CT与MRI作为一类非创伤性检查对诊断有一定的帮助,其异常改变缺乏特异性。MRI较CT更为敏感[18]。MRI最常见的表现是广泛的皮层和白质的损害,应用对比剂可见软脑膜出现增强[3]。孤立性脑内血管炎可以出现占位效用[21]。其中DW1更能够反映血管炎是否处于活动期的改变[22]。

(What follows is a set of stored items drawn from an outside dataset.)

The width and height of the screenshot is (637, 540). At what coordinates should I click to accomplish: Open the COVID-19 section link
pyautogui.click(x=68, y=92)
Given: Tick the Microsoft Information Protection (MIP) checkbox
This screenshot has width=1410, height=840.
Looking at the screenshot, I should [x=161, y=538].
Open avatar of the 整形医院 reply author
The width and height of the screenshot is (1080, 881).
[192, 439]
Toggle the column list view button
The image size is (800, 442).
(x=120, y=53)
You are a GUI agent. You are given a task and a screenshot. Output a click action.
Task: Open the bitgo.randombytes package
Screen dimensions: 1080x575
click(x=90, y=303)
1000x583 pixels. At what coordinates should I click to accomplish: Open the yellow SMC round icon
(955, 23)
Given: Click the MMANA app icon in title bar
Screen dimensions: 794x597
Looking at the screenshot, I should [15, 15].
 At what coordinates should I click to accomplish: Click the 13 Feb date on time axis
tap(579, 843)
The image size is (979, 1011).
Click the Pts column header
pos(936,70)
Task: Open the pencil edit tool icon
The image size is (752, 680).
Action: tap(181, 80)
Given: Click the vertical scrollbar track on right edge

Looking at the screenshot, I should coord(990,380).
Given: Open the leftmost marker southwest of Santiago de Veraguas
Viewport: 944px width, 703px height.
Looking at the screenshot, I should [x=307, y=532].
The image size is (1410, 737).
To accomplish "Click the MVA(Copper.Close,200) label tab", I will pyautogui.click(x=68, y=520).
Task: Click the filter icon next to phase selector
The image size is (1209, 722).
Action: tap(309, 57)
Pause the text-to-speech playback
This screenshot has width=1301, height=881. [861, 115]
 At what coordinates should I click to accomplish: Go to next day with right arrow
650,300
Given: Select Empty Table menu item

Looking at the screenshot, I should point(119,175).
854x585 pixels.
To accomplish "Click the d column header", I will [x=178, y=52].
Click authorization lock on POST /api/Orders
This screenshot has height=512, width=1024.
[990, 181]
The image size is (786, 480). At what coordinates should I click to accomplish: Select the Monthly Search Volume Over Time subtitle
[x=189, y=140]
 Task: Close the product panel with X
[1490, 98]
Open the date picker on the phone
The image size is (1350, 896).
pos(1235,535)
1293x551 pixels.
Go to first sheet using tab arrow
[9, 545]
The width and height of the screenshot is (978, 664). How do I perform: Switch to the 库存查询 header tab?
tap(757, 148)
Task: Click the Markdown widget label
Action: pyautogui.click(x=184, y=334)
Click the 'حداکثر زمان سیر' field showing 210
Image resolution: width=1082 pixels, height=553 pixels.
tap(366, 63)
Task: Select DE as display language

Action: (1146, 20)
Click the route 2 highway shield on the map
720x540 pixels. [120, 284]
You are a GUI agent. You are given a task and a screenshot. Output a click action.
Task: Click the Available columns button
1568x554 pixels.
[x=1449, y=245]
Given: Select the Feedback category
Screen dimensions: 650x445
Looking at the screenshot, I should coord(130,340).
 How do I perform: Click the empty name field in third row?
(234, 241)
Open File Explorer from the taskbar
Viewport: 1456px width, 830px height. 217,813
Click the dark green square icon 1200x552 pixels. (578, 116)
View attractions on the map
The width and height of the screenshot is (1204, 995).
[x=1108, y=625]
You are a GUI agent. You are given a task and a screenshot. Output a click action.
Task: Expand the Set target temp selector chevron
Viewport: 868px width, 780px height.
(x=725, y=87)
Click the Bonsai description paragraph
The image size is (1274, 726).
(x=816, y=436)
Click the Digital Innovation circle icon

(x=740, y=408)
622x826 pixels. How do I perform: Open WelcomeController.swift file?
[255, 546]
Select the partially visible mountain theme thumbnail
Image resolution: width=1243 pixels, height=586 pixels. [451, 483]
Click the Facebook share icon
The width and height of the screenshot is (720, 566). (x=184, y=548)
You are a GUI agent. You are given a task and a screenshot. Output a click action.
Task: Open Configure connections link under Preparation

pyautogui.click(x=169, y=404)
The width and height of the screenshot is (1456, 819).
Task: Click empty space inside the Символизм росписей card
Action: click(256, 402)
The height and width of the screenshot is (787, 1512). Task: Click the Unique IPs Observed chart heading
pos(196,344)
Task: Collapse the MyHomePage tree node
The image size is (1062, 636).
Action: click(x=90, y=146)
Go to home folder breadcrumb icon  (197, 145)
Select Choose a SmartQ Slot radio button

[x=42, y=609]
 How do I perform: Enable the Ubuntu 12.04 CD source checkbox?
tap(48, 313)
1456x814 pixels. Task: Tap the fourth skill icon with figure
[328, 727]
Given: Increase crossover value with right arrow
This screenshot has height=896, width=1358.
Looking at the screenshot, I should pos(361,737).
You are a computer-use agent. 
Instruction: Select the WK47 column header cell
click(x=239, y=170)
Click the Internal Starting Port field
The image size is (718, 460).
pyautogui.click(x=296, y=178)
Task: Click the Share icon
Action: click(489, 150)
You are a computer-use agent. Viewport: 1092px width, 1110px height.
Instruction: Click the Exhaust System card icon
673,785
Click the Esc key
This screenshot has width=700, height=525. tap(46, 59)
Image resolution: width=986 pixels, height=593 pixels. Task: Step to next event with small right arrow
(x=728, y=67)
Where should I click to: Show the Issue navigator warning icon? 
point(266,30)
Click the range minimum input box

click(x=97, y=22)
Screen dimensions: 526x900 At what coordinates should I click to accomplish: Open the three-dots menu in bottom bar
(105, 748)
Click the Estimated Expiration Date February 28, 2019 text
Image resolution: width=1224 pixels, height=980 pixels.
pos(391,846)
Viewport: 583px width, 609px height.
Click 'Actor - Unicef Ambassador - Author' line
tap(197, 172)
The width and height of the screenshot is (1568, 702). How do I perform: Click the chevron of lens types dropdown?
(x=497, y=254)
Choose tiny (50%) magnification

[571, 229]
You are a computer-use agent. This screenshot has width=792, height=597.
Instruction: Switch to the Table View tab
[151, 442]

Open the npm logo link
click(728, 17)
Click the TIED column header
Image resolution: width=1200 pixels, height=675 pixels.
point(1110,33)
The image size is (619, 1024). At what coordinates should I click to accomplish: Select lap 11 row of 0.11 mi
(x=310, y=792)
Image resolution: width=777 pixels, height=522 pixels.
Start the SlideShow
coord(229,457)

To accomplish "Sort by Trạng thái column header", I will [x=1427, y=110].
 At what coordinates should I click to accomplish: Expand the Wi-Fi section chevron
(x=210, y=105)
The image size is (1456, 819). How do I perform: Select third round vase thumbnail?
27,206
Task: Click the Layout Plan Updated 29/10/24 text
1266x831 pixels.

其他影像学手段常常用于脑循环的研究(包括MRA,PET,SPECT等),他们在血管炎的诊断中所起的作用尚待进一步研究。经颅多普勒可以检测近端大血管异常,因此对于类及近端血管的中枢神经系统血管炎患者的预后及随访工作有所帮助[24]。MRA可以发现血管的异常改变[25],但对于较小直径的受累颅内血管不能显示,因此不能与传统的脑血管造影等价[26]。DSA为一种相对敏感的检查方法仍有10-15%的中枢神经系统血管炎患者由于受累血管太小而不能检测出[25]。脑血管炎患者中有1/2出现异常的碘标记的白细胞在脑部聚集,因为白细胞会聚集在血管炎累积的血管支配区域的坏死组织或缺血区,而对脑血管炎具有一定的诊断价值[3]。脑的功能性造影如PET,SPECT可用于非特异性的检查方法证实继发于血管炎症的缺血改变。但是,弥漫性的灌注异常和多发的局部灌注异常见于神经精神性狼疮,使用可卡因,HIV相关痴呆,和其他情况。虽然功能性的脑影像学检查可用于评价血管炎,但需谨慎解释,因为以下几点;1 脑血流缺陷,并不总是和神经系统症状相关。2 灌注异常不能分辨血管炎和其他形式的血管病,如血管痉挛,AS,血栓栓塞性疾病。这些异常不能分辨原发的CNS过程。如PACNS和颅外病变的神经表现,如恶性高血压和尿毒症。
(四)组织活检病理检查
病理检查在诊断中枢神经系统血管炎中具有重要的意义[9,10]。炎症性血管病变可累及脑实质及软脑膜任何直径的血管[7],没有选择性[1],病变呈阶段性,所以活检有很大的局限性,敏感性仅为53-80%[1]。通过选择活检部位而得到一定的改善[1],如选择产生相应神经系统体征的部位,影像学异常区域尤其是可增强部位的取样都有可能增加阳性率。对于缺乏局灶性损害的病例,常将非优势半球的颞极作为取材部位。颅底脑膜的取样对于排除一些潜伏感染和肉瘤样病变较重要。脑活检也有一定的假阳性率,水痘-疱疹病毒感染、细菌性脑膜炎、梅毒、结核、真菌感染、何杰金病、系统性红斑狼疮、类风湿性关节炎、Wegener病、淋巴增生性肉芽肿和中毒均可出现中枢神经系统血管炎样表现。
六、诊断和鉴别诊断
中枢神经系统血管炎的诊断非常困难,主要依靠患者的临床表现、影象学检查结果和病理改变特点,对于出现不能解释的头疼、慢性血管炎和青年人出现的中风应当考虑到此病的可能。虽然影象学检查也具有重要的意义,但诊断的金标准是脑病理检查[26]。感染性血管炎必须找到微生物感染的直接和间接证据。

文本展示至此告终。